Rachy, sorry to hear you have had your fears confirmed.....its such a blow isnt it even if you're half expecting it. We have all been in that dark place many times but try and rest, give yourself time to adjust and by then hopefully a treatment plan will be underway. Easier said than done but stay strong.Let s know how things go. x
So sorry you've had your fears confirmed and it must be frustrating that the experts seem baffled. I don't really understand why they are looking for a primary though? I had a 12 year gap before SBC dx so my original tumour was well and truly gone!
Hope they can sort you out with a treatment plan soon. Be very kind to yourself in the meantime and try to take it one day at a time.
Good luck Rachy!
Stresshead I have not had carboplatin. I'm going to Google it to see what I find. FF
Hi funny face...this isnt the first time i have ben told i can have so many cycles and others have said differently.Apparently its due to the toxicity (my paltelets were so low this time i had to have a redced dose) and he seems keen to let me have a rest from chemo's (althogh i feel ok at the moment). This worries me because if the disease spreads its then too late...i would have thought prevention was better than 'cure' as they say.... Have you or anyone else been on carboplatin indefinitely?
I have noted down the treatments you have had as there are a few i've not visited yet.
I am seeing another onc in london on wednesday so will be asking the questions you've raised.
Stresshead, Why can you only have one more round of chemo? My oncologist gives me each chemo until it stops working of unless I'm having a problem with it. This is my list of treatments Lupton injections 4 months (didnt work at all ), Abraxane/avastin combo 6 months (was beating me up so we stopped it but can return to it bc it was still working when we stopped, vinorelbine (navelbine) 5+ years, xeloda (capacitabine) 2+ years, gemcitabine 10 months (toxic reaction), currently letrozole and ibrance (palbociclib) so far 11 months. What treatment are you on?

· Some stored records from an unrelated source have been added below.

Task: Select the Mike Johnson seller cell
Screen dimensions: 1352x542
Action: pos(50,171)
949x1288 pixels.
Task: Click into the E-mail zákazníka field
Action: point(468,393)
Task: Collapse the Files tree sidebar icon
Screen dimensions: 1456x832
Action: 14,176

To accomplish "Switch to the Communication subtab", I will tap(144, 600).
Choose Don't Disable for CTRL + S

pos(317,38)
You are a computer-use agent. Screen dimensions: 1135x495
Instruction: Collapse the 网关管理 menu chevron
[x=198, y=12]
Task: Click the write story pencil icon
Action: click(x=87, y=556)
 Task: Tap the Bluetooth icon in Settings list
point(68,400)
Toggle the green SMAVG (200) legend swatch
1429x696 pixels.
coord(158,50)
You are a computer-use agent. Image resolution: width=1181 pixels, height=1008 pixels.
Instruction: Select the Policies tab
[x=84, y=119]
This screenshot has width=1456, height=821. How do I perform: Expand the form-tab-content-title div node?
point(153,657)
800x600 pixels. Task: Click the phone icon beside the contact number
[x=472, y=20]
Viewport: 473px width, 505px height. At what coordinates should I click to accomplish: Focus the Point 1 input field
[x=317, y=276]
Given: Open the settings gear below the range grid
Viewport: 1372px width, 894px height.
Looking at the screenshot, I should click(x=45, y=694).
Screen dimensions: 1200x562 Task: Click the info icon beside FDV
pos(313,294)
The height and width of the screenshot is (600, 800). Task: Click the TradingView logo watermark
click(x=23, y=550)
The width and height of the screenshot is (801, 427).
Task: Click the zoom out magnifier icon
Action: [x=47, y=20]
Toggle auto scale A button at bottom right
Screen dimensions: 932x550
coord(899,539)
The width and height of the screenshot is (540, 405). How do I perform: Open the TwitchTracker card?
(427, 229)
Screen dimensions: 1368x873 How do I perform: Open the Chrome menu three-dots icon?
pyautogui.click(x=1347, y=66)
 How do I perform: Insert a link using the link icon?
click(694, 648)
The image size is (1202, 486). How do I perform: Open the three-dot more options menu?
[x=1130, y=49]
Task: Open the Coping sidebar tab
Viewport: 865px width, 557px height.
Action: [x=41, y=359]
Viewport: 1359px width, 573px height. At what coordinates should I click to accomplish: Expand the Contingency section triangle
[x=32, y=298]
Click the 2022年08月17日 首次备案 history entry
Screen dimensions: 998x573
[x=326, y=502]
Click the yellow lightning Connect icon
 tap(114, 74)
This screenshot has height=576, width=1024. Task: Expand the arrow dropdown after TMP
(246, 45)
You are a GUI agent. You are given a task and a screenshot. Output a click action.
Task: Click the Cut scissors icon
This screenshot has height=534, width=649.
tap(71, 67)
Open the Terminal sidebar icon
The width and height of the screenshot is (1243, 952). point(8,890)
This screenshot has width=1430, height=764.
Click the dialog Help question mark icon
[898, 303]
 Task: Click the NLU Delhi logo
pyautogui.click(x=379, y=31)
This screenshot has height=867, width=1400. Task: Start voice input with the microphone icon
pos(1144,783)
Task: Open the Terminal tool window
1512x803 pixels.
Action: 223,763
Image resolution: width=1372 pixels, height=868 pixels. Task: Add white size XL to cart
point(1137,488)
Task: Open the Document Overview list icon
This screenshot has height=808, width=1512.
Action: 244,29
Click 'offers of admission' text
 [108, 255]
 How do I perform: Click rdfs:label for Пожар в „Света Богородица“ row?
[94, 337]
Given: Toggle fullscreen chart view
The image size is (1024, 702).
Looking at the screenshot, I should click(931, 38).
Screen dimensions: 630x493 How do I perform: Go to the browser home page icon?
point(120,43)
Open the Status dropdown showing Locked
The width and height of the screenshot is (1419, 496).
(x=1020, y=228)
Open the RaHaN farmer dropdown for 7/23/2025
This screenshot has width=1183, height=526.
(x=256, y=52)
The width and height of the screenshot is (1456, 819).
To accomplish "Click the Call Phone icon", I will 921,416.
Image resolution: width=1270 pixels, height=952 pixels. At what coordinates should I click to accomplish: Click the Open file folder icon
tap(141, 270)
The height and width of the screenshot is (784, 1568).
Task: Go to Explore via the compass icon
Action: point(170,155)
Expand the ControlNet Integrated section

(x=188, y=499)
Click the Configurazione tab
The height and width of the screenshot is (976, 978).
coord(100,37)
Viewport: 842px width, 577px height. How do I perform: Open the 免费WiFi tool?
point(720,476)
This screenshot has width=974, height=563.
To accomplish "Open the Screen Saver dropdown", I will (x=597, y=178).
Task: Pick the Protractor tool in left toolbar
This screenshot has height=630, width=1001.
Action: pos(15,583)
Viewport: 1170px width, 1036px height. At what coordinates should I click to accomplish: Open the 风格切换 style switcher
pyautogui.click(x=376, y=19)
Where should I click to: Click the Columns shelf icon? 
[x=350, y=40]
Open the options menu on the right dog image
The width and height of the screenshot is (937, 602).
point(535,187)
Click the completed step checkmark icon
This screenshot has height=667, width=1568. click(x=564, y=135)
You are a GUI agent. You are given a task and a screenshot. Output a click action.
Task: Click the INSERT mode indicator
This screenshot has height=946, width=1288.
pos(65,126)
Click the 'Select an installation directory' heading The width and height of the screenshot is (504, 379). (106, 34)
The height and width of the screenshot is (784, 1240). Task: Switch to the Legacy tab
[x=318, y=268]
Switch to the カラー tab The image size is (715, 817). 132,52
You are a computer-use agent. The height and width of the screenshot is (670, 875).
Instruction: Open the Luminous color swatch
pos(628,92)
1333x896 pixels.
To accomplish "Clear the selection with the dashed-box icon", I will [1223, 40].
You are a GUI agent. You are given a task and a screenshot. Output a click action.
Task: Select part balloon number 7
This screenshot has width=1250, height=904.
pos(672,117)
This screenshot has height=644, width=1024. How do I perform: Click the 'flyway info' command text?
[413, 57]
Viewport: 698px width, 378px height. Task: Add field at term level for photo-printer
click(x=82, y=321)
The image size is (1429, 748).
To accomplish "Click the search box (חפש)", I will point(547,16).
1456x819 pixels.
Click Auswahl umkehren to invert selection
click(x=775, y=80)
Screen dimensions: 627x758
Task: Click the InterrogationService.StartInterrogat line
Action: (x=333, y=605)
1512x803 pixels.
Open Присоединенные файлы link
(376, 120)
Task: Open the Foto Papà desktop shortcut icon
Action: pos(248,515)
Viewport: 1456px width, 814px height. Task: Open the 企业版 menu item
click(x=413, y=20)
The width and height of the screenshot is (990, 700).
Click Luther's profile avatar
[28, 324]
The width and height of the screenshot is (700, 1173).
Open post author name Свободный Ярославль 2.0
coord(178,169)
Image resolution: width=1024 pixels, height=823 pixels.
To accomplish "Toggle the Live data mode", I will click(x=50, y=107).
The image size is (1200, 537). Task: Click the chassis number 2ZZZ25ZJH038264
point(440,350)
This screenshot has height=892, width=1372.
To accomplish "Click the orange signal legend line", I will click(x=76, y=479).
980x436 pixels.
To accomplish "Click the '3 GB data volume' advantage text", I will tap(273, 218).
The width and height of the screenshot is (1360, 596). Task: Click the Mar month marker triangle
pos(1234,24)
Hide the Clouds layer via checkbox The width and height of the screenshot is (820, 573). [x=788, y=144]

Rachy, That was my goal, to give you some hope! My oncologist had told me I had about 2 years. Glad I v e proved him wrong. I did have 2 set backs. Back in 2012 I had to have radiation to she h k a tumor that was closing off the brohncus to my right lung. The upper and middle lobe had collapsed in my right lung. I landed in the hospital and ended up in O2! I came home and used the incentive spirometer about 10x a day. I was told by the pulmonologist that it wouldn't help. A respiratory therapists said it could and I had read on line that it could. After about 2 months my lung reinflated and I was able to come off O2! My onc later told me he had thought that was the end for me. Then last summer I had toxic reaction to gemcitabine and needed O2 again. That healed and I giot rid of O2 again. I also developed a condition called ground glass opacity, lungs look like they have glass all through them. This has a poor prognosis, well my current chemo cleared if up. So, don't give up!
Hi rachy, sorry you have had to join us.
I apparently dont have lung mets but have them in the pleura (outside lining), which i am told is different??
I had 2 pleural effusions and could barely breathe. Am much better at the moment bt not sure if its the 'lung' treatment working or the chemo. I can only have one more cycle so am getting a bit scared.
I only went 2 1/2 yrs between primary and secondary and i really dont know which is worse....i just wish none of us had to go throough it. Take on board all the advice given by these wonderul ladies and nver give up hope. Rant and rave on here as much as you like....we all ubnderstand.
Funnyface...thanks for telling us about your 'time span'...you give us all hope.xx
Rachey, I went 10 years before my lung mets were discovered. I have had my lung mets 10 1/2 years. I hope you get many good years too! FF
Sorry to hear what you are going through.
I was in a similar position last October, albeit with a 12 year gap between primary and secondaries. Please believe me when I say it will get a bit easier as time goes on. In the meantime, as Carolyn says, everyone on the forum will support you.
Things I wish I'd known at the start:
* It's not curable but you don't have to start planning your funeral yet! There are ladies on here who have lived with SBC for years and the treatments are getting better
* you will feel much more in control when you've seen the onc and got a treatment plan
* some hospitals have specialist SBC Nurses - worth asking if yours has one
In terms of where I am now, I'm currently on hormone treatment and it's keeping the cancer at bay. The largest nodules in my lungs have shrunk and I'm no longer coughing or breathless. I would have found that hard to believe nine months ago.
Hang in there!
Hi, I had primary breast cancer in 2008 grade 3 stage 2 IDC and had chemo, rads and hormone treatment. I recently had a scan for an unrelated condition and lung lesions were found. After a CT scan, multiply lung nodules were discovered. An urgent oncology appointment has been sent to me and my gp is pretty sure it is secondaries. I visited her today and she said cancer is the number one cause due to the look of the ct scan. I am devastated and know the onc will confirm this. My husband knows about the possibility of cancer but I now have to tell him that this disease will eventually kill me and cannot be cured. I hope treatment may give me as much time as possible. I still cannot get my head round this and feel desperate.